In construction, a nogging or nogging piece (England and Australia), dwang (Scotland, South Island, New Zealand, and lower/central North Island, New Zealand), blocking (North America), noggin (Australia and Greater Auckland Region of New Zealand), or nogs (New Zealand and Australia), is a horizontal bracing piece used between wall studs or floor joists to give rigidity to the wall or floor frames of a building. Noggings may be made of timber, steel, or aluminium. If made of timber they are cut slightly longer than the space they fit into, and are driven into place so they fit tightly or are rabbeted into the wall stud. Timber noggings are fixed to the perimeter, abutments, or for the purpose of framing any openings using suitable fixings.

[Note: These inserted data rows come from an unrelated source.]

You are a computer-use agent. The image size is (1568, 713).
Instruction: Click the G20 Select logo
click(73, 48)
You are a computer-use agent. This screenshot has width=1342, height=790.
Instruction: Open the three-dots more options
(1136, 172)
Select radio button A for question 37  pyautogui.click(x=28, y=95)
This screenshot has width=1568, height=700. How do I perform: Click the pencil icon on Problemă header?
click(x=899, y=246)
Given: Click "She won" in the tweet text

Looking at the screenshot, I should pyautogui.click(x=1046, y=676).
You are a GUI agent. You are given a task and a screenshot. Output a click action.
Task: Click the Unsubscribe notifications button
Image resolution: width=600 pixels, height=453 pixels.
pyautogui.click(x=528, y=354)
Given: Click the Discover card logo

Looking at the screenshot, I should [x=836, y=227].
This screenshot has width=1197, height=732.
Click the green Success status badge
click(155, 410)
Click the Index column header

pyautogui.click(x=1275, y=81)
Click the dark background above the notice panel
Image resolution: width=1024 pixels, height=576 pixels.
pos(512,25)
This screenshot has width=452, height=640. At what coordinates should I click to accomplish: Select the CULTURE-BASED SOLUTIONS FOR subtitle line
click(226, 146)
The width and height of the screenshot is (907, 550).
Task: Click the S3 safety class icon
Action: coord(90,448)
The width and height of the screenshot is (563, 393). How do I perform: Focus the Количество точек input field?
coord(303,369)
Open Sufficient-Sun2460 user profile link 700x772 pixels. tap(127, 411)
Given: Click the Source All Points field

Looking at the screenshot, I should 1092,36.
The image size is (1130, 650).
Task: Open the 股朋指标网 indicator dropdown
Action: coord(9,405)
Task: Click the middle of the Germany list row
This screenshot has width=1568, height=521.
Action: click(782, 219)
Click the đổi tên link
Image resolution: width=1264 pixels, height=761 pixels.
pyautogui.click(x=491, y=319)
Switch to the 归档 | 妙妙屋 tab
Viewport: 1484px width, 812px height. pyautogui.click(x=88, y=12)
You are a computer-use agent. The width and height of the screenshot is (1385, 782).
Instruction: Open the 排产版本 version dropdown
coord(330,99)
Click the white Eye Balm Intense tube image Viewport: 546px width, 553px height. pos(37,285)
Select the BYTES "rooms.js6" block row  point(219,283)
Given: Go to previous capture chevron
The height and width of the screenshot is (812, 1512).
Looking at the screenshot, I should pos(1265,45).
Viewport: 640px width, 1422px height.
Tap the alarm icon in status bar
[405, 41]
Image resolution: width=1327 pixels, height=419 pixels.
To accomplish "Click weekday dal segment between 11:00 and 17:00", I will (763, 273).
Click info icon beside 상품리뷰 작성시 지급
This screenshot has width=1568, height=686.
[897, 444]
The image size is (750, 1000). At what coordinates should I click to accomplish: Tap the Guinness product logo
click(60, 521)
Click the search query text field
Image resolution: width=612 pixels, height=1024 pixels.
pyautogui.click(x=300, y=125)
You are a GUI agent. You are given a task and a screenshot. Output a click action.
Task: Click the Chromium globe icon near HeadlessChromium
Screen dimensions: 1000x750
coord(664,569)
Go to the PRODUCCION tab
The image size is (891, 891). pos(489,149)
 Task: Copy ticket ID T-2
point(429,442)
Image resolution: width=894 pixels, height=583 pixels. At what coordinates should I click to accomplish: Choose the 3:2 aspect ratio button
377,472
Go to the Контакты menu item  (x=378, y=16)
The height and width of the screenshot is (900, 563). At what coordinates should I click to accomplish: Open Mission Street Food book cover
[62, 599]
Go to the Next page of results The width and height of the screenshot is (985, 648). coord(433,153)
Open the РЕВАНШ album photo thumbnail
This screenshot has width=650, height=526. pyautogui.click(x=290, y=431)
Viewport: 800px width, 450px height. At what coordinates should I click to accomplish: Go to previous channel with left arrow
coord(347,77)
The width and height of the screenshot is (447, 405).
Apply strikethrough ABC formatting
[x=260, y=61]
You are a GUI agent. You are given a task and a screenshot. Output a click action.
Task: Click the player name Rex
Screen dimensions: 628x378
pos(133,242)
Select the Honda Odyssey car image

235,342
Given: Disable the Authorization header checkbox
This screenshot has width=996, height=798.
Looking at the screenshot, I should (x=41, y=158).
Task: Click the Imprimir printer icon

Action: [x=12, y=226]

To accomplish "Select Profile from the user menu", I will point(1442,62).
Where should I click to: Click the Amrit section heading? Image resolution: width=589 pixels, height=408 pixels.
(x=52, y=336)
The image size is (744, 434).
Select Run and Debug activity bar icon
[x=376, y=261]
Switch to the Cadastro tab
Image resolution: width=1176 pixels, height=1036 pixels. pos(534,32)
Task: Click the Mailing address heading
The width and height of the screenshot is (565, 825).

The interval between noggings is dictated by local building codes and by the type of timber used; a typical timber-framed house in a non-cyclonic area will have two or three noggings per storey between each pair of neighbouring studs.  Additional noggings may be added as grounds for later fixings.

Noggings between vertical studs generally brace the studs against buckling under load; noggings on floor joists prevent the joists from twisting or rotating under load (lateral-torsional buckling), and are often fixed at intervals, in pairs diagonally for that reason.  In floors this type of bracing is also called herringbone strutting. It is also used in ceilings to prevent not only joist twisting but also ceiling damage.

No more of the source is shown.